Top of Selected extract

Journalists outside the building of Lebanese Press Syndicate where former Nissan chair Carlos Ghosn is expected to hold a news conference in Beirut, Lebanon January 8, 2020. Picture: REUTERS/ALI HASHISHO
Journalists outside the building of Lebanese Press Syndicate where former Nissan chair Carlos Ghosn is expected to hold a news conference in Beirut, Lebanon January 8, 2020. Picture: REUTERS/ALI HASHISHO

Carlos Ghosn is getting ready to speak publicly for the first time since his extraordinary escape in December from house arrest in Japan to his childhood home of Lebanon, a journey which, at one point, apparently involved stuffing the world’s most famous automotive executive into a large black box to avoid detection.

The brazen operation has enraged the Japanese, who want Ghosn to stand trial on charges of financial misconduct. Ghosn isn’t backing down, and has reportedly promised to use his press conference on Wednesday to name and shame the perpetrators of what he says is a conspiracy.

Bottom of Selected extract
Top of Extracted data

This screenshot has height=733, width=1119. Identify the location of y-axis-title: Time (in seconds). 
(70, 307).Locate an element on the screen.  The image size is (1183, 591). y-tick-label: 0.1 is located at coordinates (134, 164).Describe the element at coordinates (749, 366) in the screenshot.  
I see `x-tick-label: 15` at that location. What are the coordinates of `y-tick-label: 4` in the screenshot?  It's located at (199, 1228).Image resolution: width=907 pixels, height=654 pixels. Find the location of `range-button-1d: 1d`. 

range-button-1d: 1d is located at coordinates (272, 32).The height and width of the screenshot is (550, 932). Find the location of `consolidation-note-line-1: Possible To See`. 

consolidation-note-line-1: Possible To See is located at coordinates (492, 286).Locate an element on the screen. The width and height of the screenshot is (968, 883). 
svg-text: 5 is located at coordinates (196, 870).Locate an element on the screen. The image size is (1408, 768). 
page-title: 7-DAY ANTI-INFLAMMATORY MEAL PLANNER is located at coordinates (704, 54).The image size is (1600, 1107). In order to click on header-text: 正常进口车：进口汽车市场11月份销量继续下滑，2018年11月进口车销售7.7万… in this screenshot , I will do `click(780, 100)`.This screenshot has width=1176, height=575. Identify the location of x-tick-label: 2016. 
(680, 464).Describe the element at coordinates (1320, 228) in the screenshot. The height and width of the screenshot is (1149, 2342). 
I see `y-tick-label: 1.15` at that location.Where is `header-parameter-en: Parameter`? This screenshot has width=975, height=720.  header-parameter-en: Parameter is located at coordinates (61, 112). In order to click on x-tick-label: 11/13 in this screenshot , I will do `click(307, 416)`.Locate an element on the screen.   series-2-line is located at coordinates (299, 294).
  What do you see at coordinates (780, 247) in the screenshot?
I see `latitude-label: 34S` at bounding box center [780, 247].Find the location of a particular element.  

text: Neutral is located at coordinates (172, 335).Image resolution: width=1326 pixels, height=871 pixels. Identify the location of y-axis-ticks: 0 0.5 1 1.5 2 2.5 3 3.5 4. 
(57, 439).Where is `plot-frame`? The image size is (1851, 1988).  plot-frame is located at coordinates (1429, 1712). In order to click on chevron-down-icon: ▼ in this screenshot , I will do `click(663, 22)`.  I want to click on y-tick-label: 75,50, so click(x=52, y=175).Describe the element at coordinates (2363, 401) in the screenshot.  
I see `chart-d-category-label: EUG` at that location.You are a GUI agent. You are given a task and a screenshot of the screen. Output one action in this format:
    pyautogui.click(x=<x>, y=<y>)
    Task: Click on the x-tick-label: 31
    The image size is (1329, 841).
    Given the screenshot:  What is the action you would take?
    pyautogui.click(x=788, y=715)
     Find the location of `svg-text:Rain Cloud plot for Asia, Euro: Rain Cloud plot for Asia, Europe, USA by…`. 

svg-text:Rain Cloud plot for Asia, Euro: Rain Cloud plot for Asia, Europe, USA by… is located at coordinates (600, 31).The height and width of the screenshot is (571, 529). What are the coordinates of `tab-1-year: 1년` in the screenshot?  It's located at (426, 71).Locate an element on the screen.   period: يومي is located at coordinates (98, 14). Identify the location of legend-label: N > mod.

Bottom of Extracted data

What to work on - List every city or country named in the news article about Carlos Ghosn, giving each one only once.

Result of this exercise - Beirut, Lebanon, Japan